Из-за двери безоконной подсобки доносилось похрапывание служанки Марты. Он подошел к Карен и — тяжело кряхтя — взял ее на руки. Не слушал протестов жены, сначала явных, потом все слабее, и погрузился вместе с ней в темноту спальни. Смеясь, как подросток, положил ее аккуратно на кровать. Он расстегнул мундир и рубашку, она боролась с пояском от халата, он стащил кальсоны, она отбросила далеко халат, он подошел к ней, она легла удобно на спину, он посмотрел вниз, она ждала в напряжении, он тихо проклял алкоголь и своих капризных и непослушных membrum uirile, она с удивлением наблюдала, как подходит к окну.

Застучали кнопки по полу, черная бумага с шуршанием опустилась на подоконник.

Лунный свет, которого так хотел Мок, который, как он думал, добудет из тьмы манящее женское тело и одарит его возвращением мужских сил, скользил по большим, обвислым грудям, сдвигаясь к подмышкам и по складкам жира на животе.

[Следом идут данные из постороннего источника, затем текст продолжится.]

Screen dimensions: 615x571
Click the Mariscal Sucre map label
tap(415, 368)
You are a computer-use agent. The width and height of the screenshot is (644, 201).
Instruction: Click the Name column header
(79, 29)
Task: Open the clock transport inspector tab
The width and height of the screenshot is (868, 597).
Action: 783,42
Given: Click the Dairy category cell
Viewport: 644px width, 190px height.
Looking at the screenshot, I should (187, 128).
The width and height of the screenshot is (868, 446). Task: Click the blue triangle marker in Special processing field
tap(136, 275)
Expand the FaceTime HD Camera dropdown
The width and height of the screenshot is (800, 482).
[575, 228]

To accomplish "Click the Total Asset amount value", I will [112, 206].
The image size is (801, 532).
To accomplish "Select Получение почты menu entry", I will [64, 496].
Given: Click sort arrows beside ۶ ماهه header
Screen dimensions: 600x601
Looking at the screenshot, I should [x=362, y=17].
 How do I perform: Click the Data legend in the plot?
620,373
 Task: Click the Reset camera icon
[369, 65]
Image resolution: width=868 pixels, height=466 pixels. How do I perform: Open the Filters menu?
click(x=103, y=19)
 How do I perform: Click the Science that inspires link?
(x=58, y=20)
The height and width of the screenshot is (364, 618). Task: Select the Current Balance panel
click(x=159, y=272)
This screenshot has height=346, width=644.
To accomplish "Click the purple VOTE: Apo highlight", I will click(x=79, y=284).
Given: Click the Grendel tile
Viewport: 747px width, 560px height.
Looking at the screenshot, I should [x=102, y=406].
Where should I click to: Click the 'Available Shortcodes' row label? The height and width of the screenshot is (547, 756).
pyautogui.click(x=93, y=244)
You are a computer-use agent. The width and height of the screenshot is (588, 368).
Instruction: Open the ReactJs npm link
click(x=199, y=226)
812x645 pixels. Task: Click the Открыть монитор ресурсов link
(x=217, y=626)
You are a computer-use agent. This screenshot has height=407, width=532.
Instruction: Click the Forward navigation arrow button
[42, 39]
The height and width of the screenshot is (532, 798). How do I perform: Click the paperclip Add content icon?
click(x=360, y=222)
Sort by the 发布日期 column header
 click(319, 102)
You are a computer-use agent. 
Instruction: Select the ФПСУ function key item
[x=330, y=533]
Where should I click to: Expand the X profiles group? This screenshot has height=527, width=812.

Карен посмотрела с отвращением на мужа — бледное свечение добывало из темноты зарубцевавшиеся кратеры ожогов и волосатые мужские сиськи, свисающие на выступающий живот.

Оба одновременно закрыли глаза.

— Надень маску, дорогой, — Карен сказала это так мягко, как могла. — И закрой окно. Ты знаешь, что открытие его может создать нам большие проблемы. И иди ко мне.

Мок выполнил только две первые просьбы своей жены, после чего вышел из квартиры. Он спустился в подвал, где уже издалека попискивали ему из клеток его настоящие друзья.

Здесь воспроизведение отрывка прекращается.